This project provides Node.js bindings for RE2: a fast, safe alternative to backtracking regular expression engines written by Russ Cox in C++. To learn more about RE2, start with Regular Expression Matching in the Wild. More resources are on his Implementing Regular Expressions page.
RE2's regular expression language is almost a superset of what RegExp provides
(see Syntax),
but it lacks backreferences and lookahead assertions. See below for details.
RE2 always works in Unicode mode — character codes are interpreted as Unicode code points, not as binary values of UTF-16.
See RE2.unicodeWarningLevel below for details.
RE2 emulates standard RegExp, making it a practical drop-in replacement in most cases.
It also provides String-based regular expression methods. The constructor accepts RegExp directly, honoring all properties.
It can work with Node.js Buffers directly, reducing overhead and making processing of long files fast.
The project is a C++ addon built with nan. It cannot be used in web browsers. All documentation is in this README and in the wiki.
The built-in Node.js regular expression engine can run in exponential time with a special combination:
- A vulnerable regular expression
- "Evil input"
This can lead to what is known as a Regular Expression Denial of Service (ReDoS). To check if your regular expressions are vulnerable, try one of these projects:
Neither project is perfect.
node-re2 protects against ReDoS by evaluating patterns in RE2 instead of the built-in regex engine.
To run the bundled benchmark (make sure node-re2 is built first):
npx nano-bench bench/bad-pattern.mjsRE2 objects are created just like RegExp:
Supported flags: g (global), i (ignoreCase), m (multiline), s (dotAll), u (unicode, always on), y (sticky), d (hasIndices).
Supported properties:
re2.lastIndexre2.globalre2.ignoreCasere2.multilinere2.dotAllre2.unicode— alwaystrue; see details below.re2.stickyre2.hasIndicesre2.sourcere2.flags
Supported methods:
Well-known symbol-based methods are supported (see Symbols):
re2[Symbol.match](str)re2[Symbol.matchAll](str)re2[Symbol.search](str)re2[Symbol.replace](str, newSubStr|function)re2[Symbol.split](str[, limit])
This lets you use RE2 instances on strings directly, just like RegExp:
const re = new RE2('1');
'213'.match(re); // [ '1', index: 1, input: '213' ]
'213'.search(re); // 1
'213'.replace(re, '+'); // 2+3
'213'.split(re); // [ '2', '3' ]
Array.from('2131'.matchAll(new RE2('1', 'g'))); // matchAll requires the g flag
// [['1', index: 1, input: '2131'], ['1', index: 3, input: '2131']]Named groups are supported.
RE2 can be created from a regular expression:
const re1 = new RE2(/ab*/ig); // from a RegExp object
const re2 = new RE2(re1); // from another RE2 objectRE2 provides the standard String regex methods with swapped receiver and argument:
re2.match(str)re2.replace(str, newSubStr|function)re2.search(str)re2.split(str[, limit])
These methods are also available as well-known symbol-based methods for transparent use with ES6 string/regex machinery.
Most methods accept Buffers instead of strings for direct UTF-8 processing:
re2.exec(buf)re2.test(buf)re2.match(buf)re2.search(buf)re2.split(buf[, limit])re2.replace(buf, replacer)
Differences from string-based versions:
- All buffers are assumed to be encoded as UTF-8 (ASCII is a proper subset of UTF-8).
- Results are
Bufferobjects, even in composite objects.

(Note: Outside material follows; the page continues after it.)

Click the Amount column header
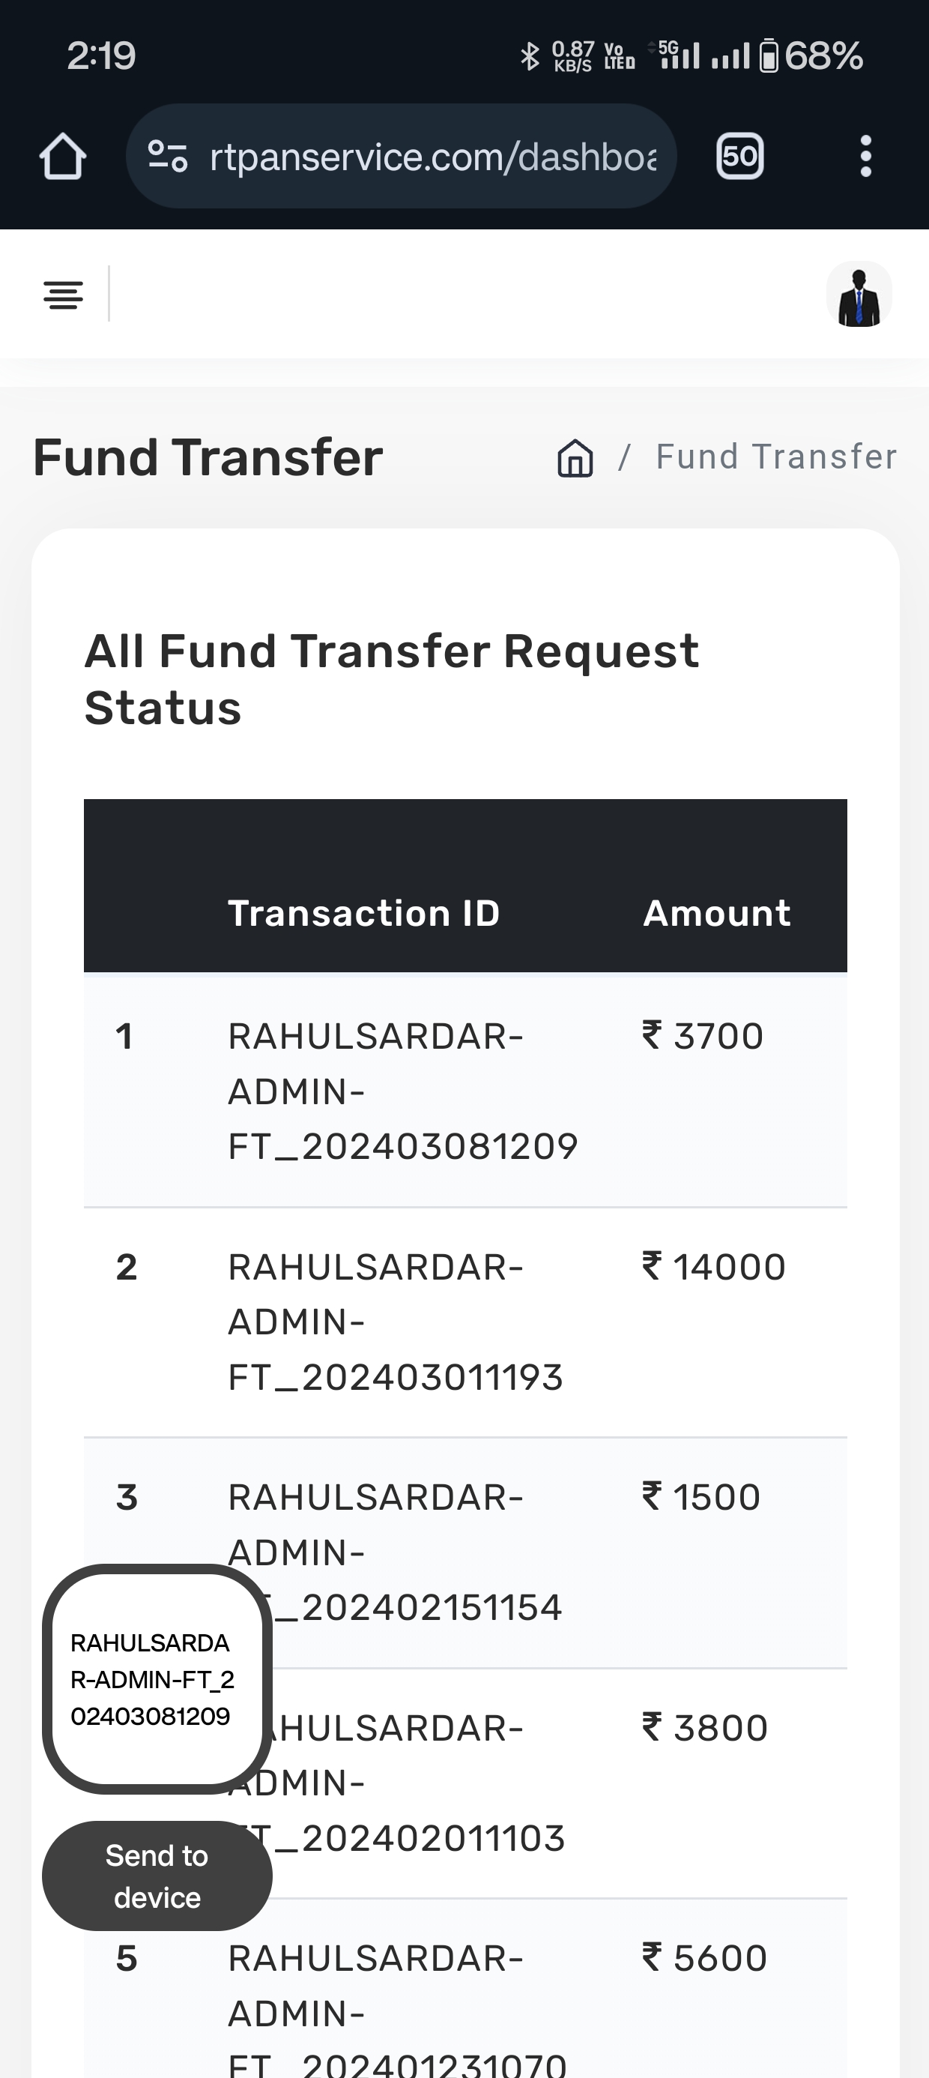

Convert withbuf.toString(). - All offsets and lengths are in bytes, not characters (each UTF-8 character occupies 1–4 bytes). This lets you slice buffers directly without costly character-to-byte recalculations.
When re2.replace() is used with a replacer function, the replacer receives string arguments and character offsets by default. Set useBuffers to true on the function to receive byte offsets instead:
function strReplacer(match, offset, input) {
// typeof match == "string"
return "<= " + offset + " characters|";
}
RE2("б").replace("абв", strReplacer);
// "а<= 1 characters|в"
function bufReplacer(match, offset, input) {
// typeof match == "string"
return "<= " + offset + " bytes|";
}
bufReplacer.useBuffers = true;
RE2("б").replace("абв", bufReplacer);
// "а<= 2 bytes|в"This works for both string and buffer inputs. Buffer input produces buffer output; string input produces string output.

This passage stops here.